There will be a lot more tables and fields added. Guaranteed. I don’t know what they are. But it will happen. We’ll add “kudos” or “rep” and need to track the latest (linked to user record) and history (somewhere). We’ll add info. about posts that came from SE or elsewhere. We’ll add moderation history details. Etc. So saying "OK, this is our fantastic database and it has 13 tables and the posts table only has 17 fields with 218 bytes (+ the text fields) is fooling ourselves. Storage and RAM are dirt cheap. Access is fast. The key is having the right data in the right place (e.g., summary where it makes sense like total votes) accessed the right way (there is nothing wrong with joins provided there are good indexes and foreign keys and the joined tables are either small (sit entirely cached in DB server RAM) or well designed (e.g., history records for a post, all easily and quickly linked if you have an index on post ID + time).
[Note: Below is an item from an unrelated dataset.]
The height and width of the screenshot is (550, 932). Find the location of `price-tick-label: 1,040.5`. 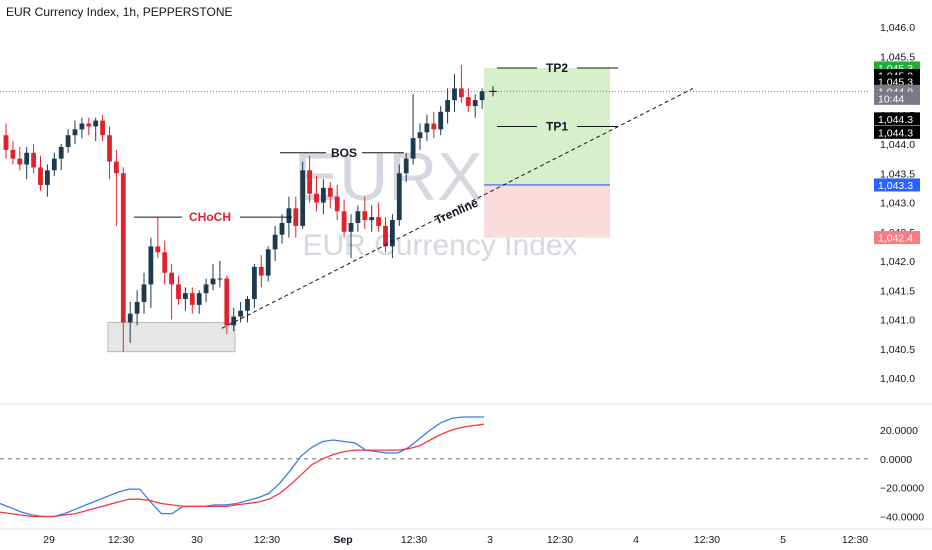

price-tick-label: 1,040.5 is located at coordinates (898, 350).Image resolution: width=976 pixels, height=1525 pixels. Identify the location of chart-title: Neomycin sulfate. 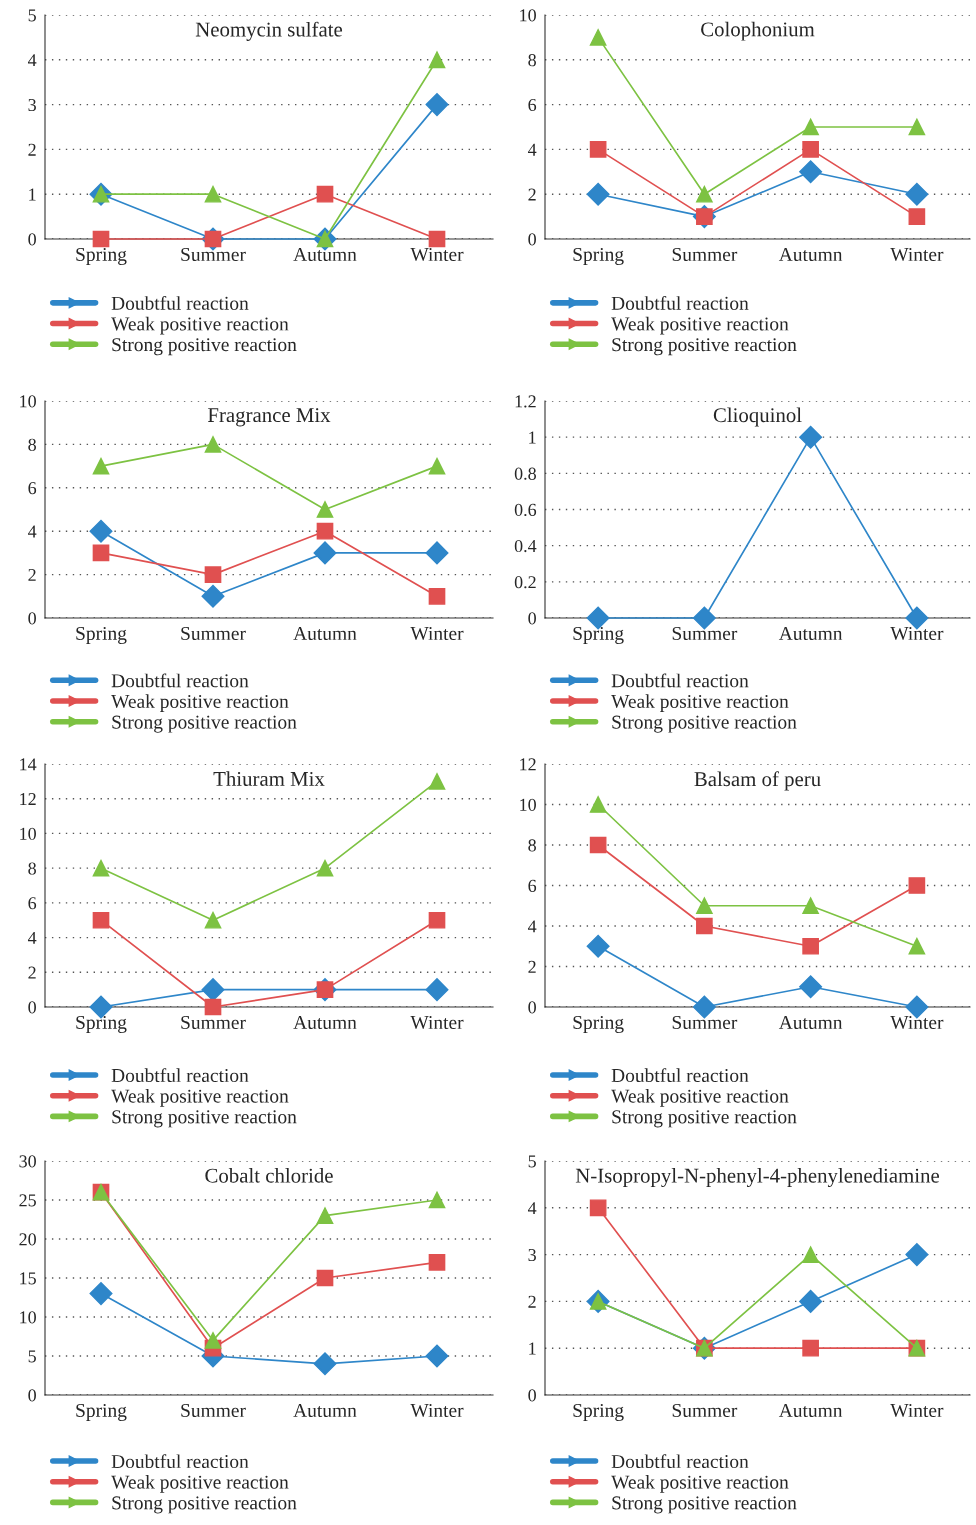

I’ll have plenty more to say when I (ha ha ha) have some more time.

rodolphito · 19 November 2019 17:53

Yes, I was ignoring other pages, that’s a good point. I was thinking of pages as “that thing with a question on it that you view”. Maybe there is a clearer name, or maybe we can just add a specific post type for static pages and just leave nulls in the tag ids on their row.

Excellent, this is what I’m going for. A complete database description would be great. Also, please note that the database description I provided stores full history in the Events table—every edit, title change, flag, upvote, downvote, star, etc. with timestamps and origin user. I eagerly await improvement.

For sure, but why bring this up? Does an ORM make it easier or something? The database will grow organically just like the code will, I don’t see this is a downside. Any definition we come up with will “suffer” from this.

manassehkatz · 19 November 2019 17:56

An ORM can make it easier. Depends on the ORM. I’m currently working with a large (by my standards) Django project - the ORM makes database changes trivial. However, not every ORM actually handles database changes so well, so YMMV.

My main point though is that I got the impression, perhaps incorrectly, that the various database samples being thrown around were “here it is, almost ready for production” and I think there is a long ways to go…and there will be changes even after we actually do start coding…and even after we have a production system.